During 2005-2006, about 20% of the circulating strains were influenza B viruses, and 78% of the strains were not the lineage in the vaccine. There would have been fewer doses of a quadrivalent vaccine, so an estimated 8% fewer people would have been vaccinated. Because of a better match provided by a quadrivalent vaccine, there would be an estimated 440,841 fewer cases because of the better match, but 298,204 more cases because of less coverage — a net benefit of 142,637 fewer cases, she said.

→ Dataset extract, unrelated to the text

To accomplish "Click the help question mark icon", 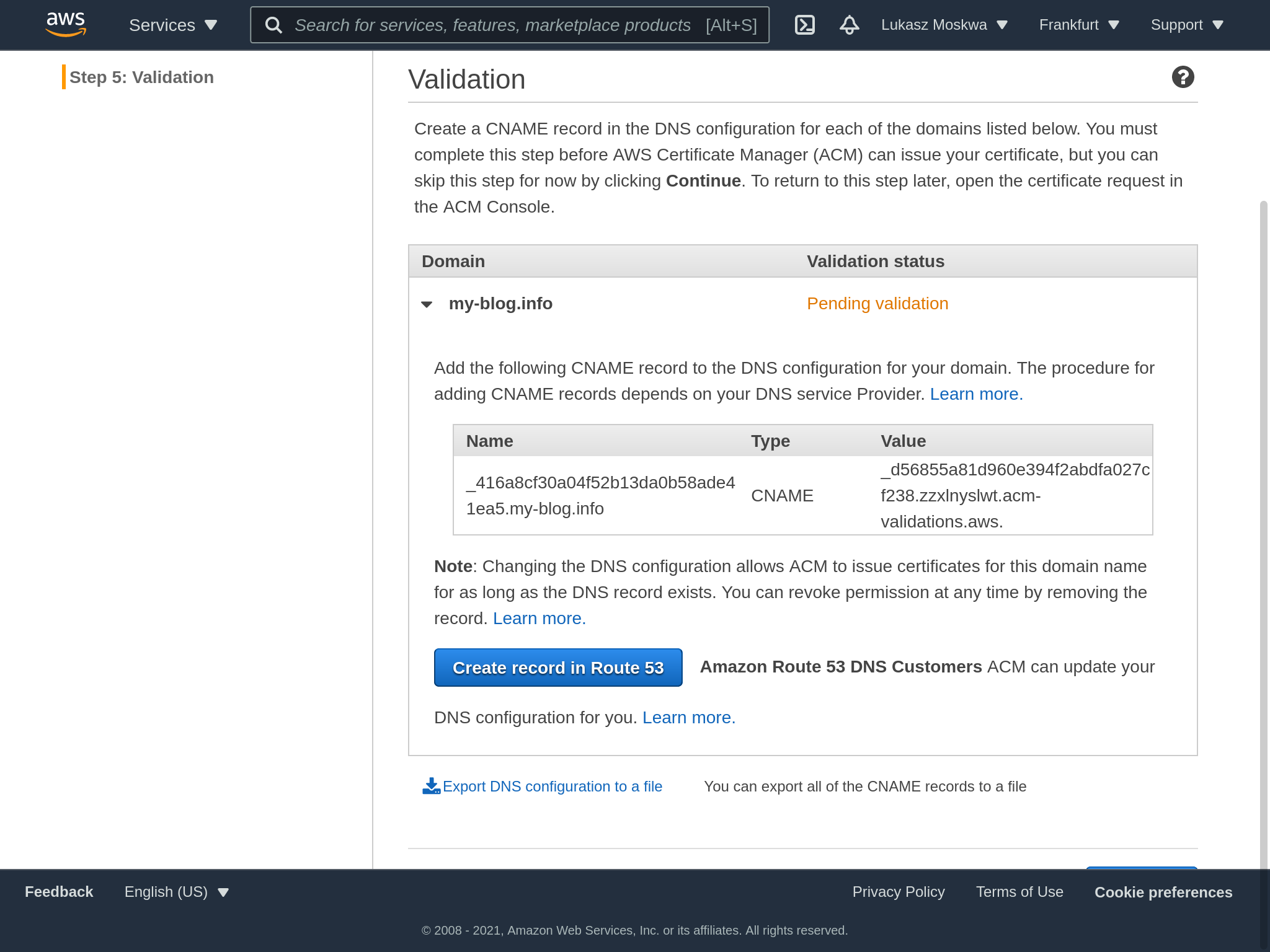I will click(1183, 77).
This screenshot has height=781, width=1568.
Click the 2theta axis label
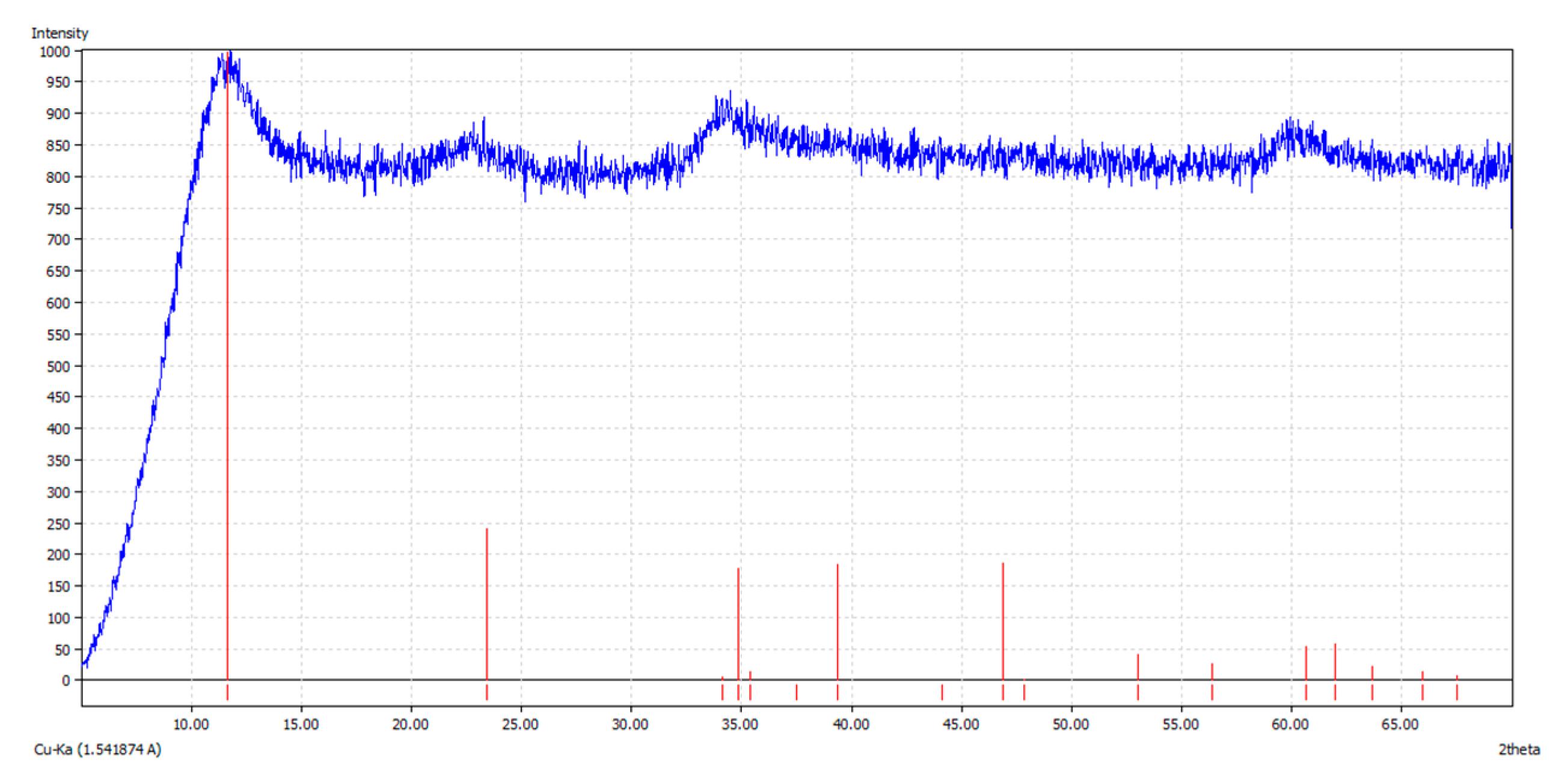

But for a season like 2004-2005. when there were problems with manufacturing that affected the supply and when the supply was similar to the demand, an estimated 15% fewer people would have been vaccinated if the vaccine had been a quadrivalent one. That season, 25% of the circulating strains were type B, and 26% of those B strains were the lineage not included in the vaccine. Considering these data and the supply issue, there would have been an estimated net increase of 151,566 cases of influenza if a quadrivalent vaccine had been used.
Several panelists said that information on the cost-benefit of a quadrivalent vaccine was crucial, because increased cost could affect immunization rates. The limitations of the model used in the CDC’s analysis, which focused on the public health impact of the quadrivalent vaccine and did not include an analysis on the cost-benefit, did not consider potential adverse events associated with adding a second B component, and did not analyze different age groups separately, data that other panelists agreed were needed.
Several panelists also referred to the limited data on the effectiveness of the B component of the influenza vaccine. Because there are “very, very few pure” influenza B years. “we get used to equating influenza B effectiveness with what we know about influenza A effectiveness . . . but that may be totally erroneous,” said a panelist professor emeritus in the division of infectious diseases, University of Colorado Health Science Center, Aurora.
Referring to two cocirculating B virus lineages over the past few seasons, an infectious disease specialist in Bethesda, Md., remarked, “If we go to the trouble of immunizing against two influenza strains, then we should have a vaccine with coverage against both B strains.”
At the close of the meeting, the panel chair, professor of pediatrics at Dartmouth-Hitch-cock Medical Center, Lebanon, N.H., summarized the attitude of the panel regarding the prospect of a quadrivalent vaccine as “a qualified thumbs-up.”
A model that incorporates age-specific influenza rates, morbidity, and other factors for determining the public health impact of quadrivalent vaccine is clearly needed.